Pixel coordinate grounding data:
=== Section Start ===

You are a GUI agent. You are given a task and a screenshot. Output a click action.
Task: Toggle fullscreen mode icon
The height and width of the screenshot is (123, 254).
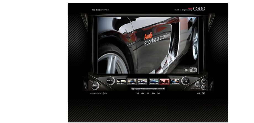click(x=203, y=93)
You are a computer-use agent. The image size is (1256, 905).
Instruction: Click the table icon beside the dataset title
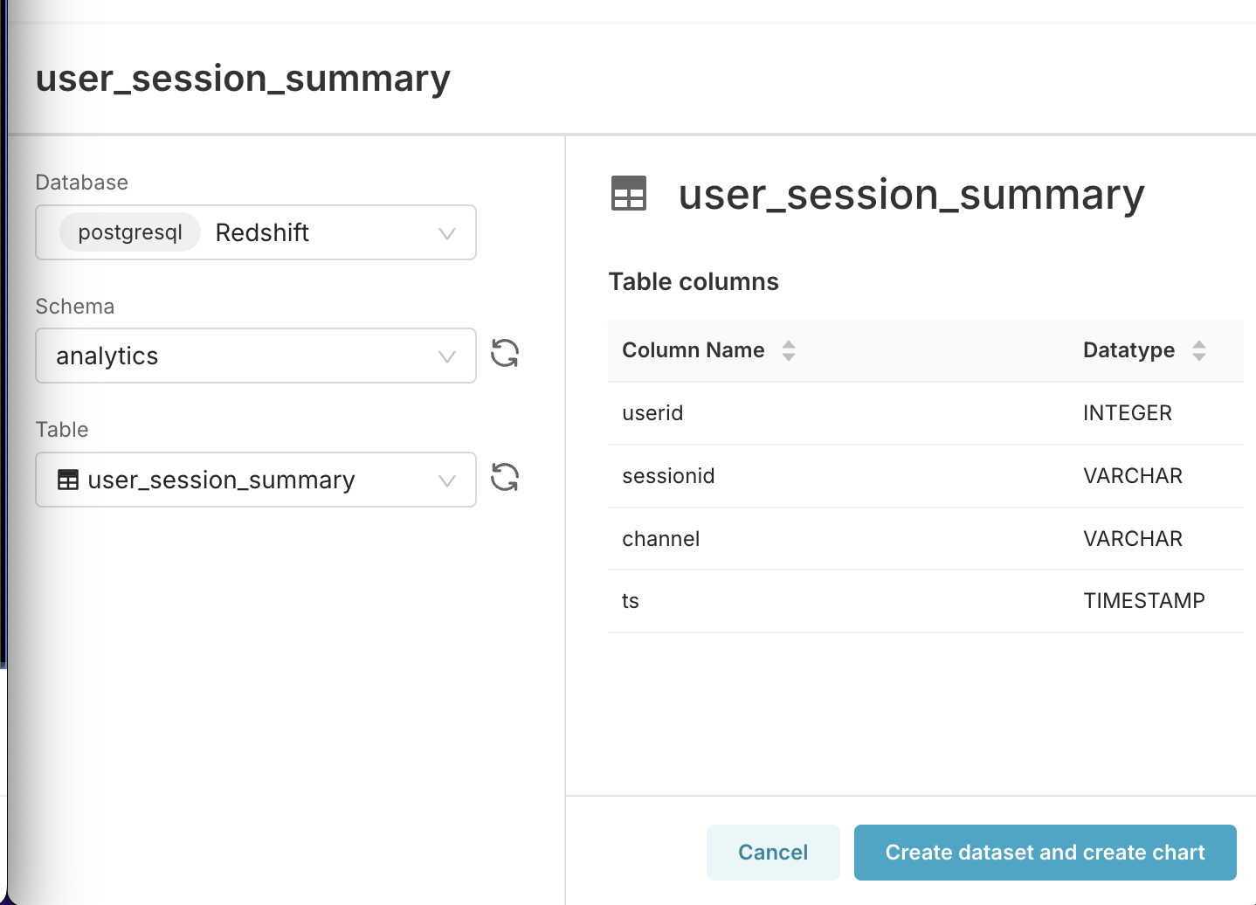[629, 193]
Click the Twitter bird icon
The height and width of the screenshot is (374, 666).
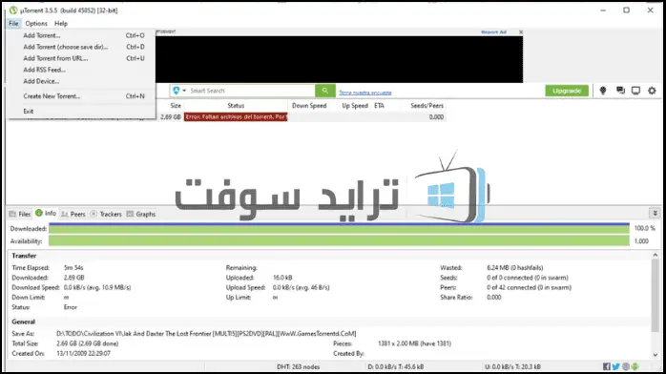pyautogui.click(x=615, y=366)
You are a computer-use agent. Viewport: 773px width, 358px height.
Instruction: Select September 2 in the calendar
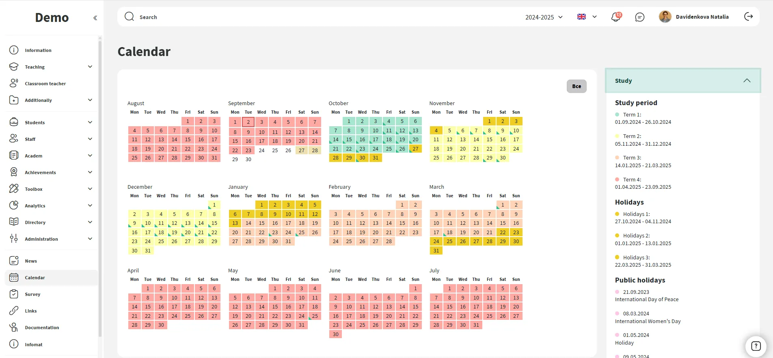click(248, 122)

=== Section End ===

- [Task to carry out]
Only the lines from the one containing "You are a computer-use agent. Viewport: 773px" through the last line of the entries above, both included, belong in the answer, written out exactly; pictures do not.

- [Reply]
You are a computer-use agent. Viewport: 773px width, 358px height.
Instruction: Select September 2 in the calendar
click(248, 122)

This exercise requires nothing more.